Chiron still has a hurdle to climb before it can begin to re-supply its flu vaccine, Fluvirin, to the USA, according to a statement from the US Food and Drug Administration yesterday.
Although the US drug regulator found the Liverpool facility to be “generally acceptable,” it said additional work is needed to determine the amount of vaccine Chiron may be able to supply the US market for the upcoming flu season.
However, not to appear downbeat, Chiron said that this outcome – coupled with a thumbs up from the UK’s Medicines and Healthcare products Regulatory Agency [[03/03/05a]] – meant in could continue its efforts to return Fluvirin to the US market in time for the 2005/2006 flu season.
Chiron’s fortunes were damaged last year when the MHRA stopped shipments of Fluvirin after finding production defects at its Liverpool facility, halving the US stockpile of flu vaccines [[06/10/04b]]. The move caused a significant drop in the firm’s 2004 net income – from $304 million dollars the previous year to just $158 million [[28/01/05e]].
Chiron’s actions included improvements to the Fluvirin vaccine facilities, as well as equipment and processes. Therefore, the company says it must be win supplemental approvals from the FDA re-commencing the supply of Fluvirin to the US market.
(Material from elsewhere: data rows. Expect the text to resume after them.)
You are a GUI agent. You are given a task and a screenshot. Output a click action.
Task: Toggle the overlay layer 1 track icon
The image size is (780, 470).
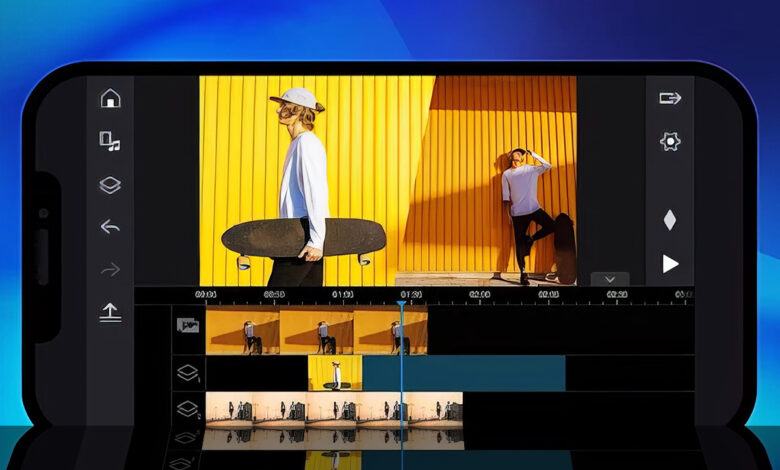click(187, 372)
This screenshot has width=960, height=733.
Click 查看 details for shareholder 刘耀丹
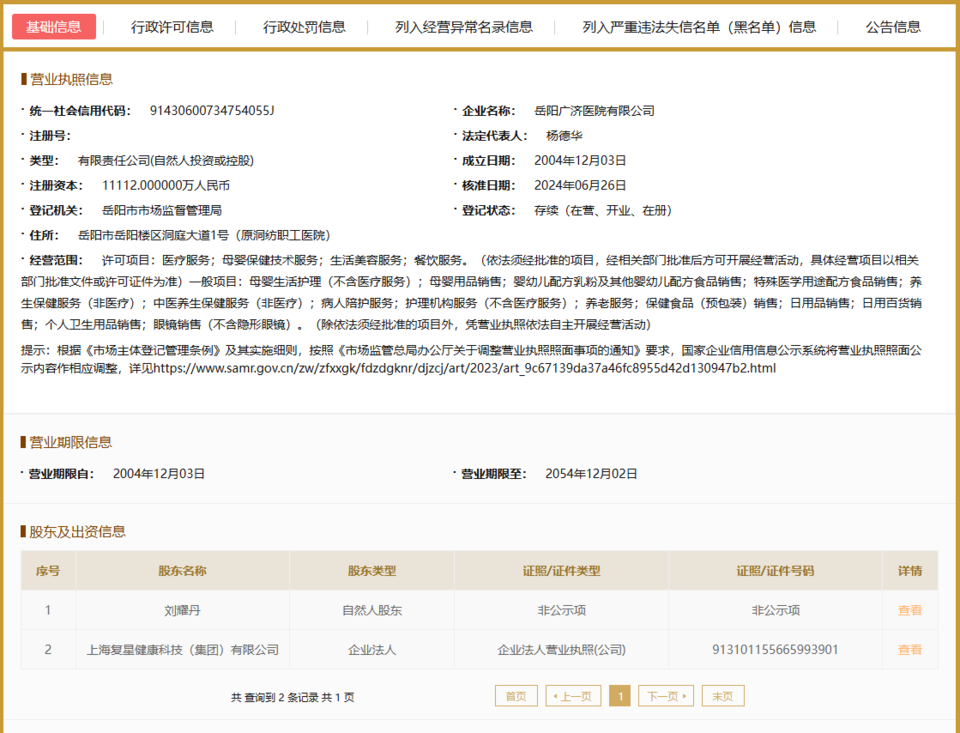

It also has the hurdle of successful production and final testing of the vaccine, plus a re-visit from the MHRA and FDA.
Whether it makes it to the market in time for the upcoming 2005/2006 flu season remains to be seen, but investors will likely be cheered on news that it is one step closer to this aim and that it has just received an offer from Novartis to acquire the remaining shares in the company [[01/09/05a]].